IDENTIFICAZIONE MINORI, MARSILIO: «NECESSARIO DOCUMENTO IDENTITÀ PER INFANZIA»
3 Luglio 2008
«La questione dell’identificazione dei bambini rom attraverso le impronte digitali, oltre ad essere strettamente legata a esigenze di sicurezza, va affrontata nella sua interezza e
alla luce del più ampio concetto di diritto al nome e all’identità dei minori. Da assessore la mia preoccupazione è di garantire la tutela dei diritti
personalissimi, sanciti come primari dal nostro ordinamento giuridico, quali quelli al nome, all’identità e alla personalità , in ottemperanza alla Convenzione sui
diritti del fanciullo ratificata dall’Italia nel 1991 e che di fatto non trova oggi applicazione nella nostra nazione».

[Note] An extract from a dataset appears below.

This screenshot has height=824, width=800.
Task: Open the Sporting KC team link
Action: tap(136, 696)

E’ quanto dichiara l’assessore alle Politiche Educative Scolastiche della Famiglia e della Gioventù del comune di Roma, Laura Marsilio.

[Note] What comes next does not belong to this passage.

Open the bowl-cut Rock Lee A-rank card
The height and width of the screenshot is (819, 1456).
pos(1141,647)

«Oggi i minori vengono registrati all’anagrafe alla nascita e – in caso di espatrio – identificati attraverso il passaporto o la «Carta Bianca» in
virtù di un accordo europeo attuato tra l’altro nelle sole nazioni firmatarie. Questi atti non sufficienti a riconoscere ad ogni bambino il pieno diritto all’identità ,
presupposto fondamentale per la loro tutela. È pertanto allo studio dell’Assessorato una proposta sperimentale per il rilascio di un documento d’identità per
l’infanzia, che consenta di identificare in maniera certa i minori, siano essi italiani, rom o di altra nazionalità , la cui applicazione altro non potrà essere che una
conquista di civiltà , all’insegna dei valori e nel rispetto dei diritti fondamentali dell’individuo e del vivere in comunità », conclude Laura Marsilio.